Clinical DOVS News Patient Education

How to Protect Your Eyes from UV Radiation

Nathan M Tuttle, OD

Nathan M Tuttle, OD

Instructor, Ophthalmology and Visual Sciences

Ultraviolet (UV) Radiation is a form of energy produced by the sun that is invisible to the human eye. It is widely known that excessive UV exposure increases your risk of skin cancer, but it can also damage your eyes.

Optometrist, Nathan Tuttle, OD, provides some tips on how you can protect your eyes from UV rays and how to choose the right sunglasses for maximum protection.

Too much UV exposure can increase the risk of cataracts, age-related macular degeneration, eye-related cancers, and pterygia (degenerative changes of the conjunctiva and cornea) growths of the eye.  You can even get a sunburn on your corneas (photokeratitis); more common from being out on the water or snow or even from welding without proper eye protection.

**Stored data**
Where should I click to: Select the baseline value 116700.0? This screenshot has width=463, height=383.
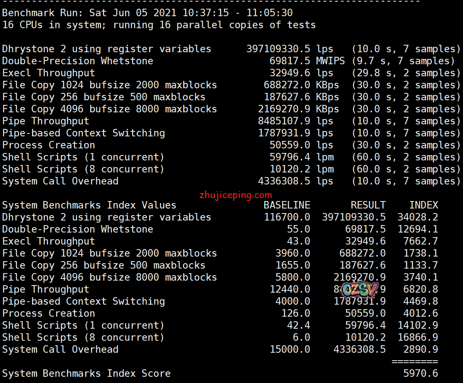[287, 217]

**What the exercise asks**
Reproduce the stretch of the UV eye-protection article from "Clinical DOVS News" through "damage your eyes.", substituting "melanoma" for "skin cancer". The listing is separate material with no connection to the article on UV eye protection.

**Task solution**
Clinical DOVS News Patient Education

How to Protect Your Eyes from UV Radiation

Nathan M Tuttle, OD

Nathan M Tuttle, OD

Instructor, Ophthalmology and Visual Sciences

Ultraviolet (UV) Radiation is a form of energy produced by the sun that is invisible to the human eye. It is widely known that excessive UV exposure increases your risk of melanoma, but it can also damage your eyes.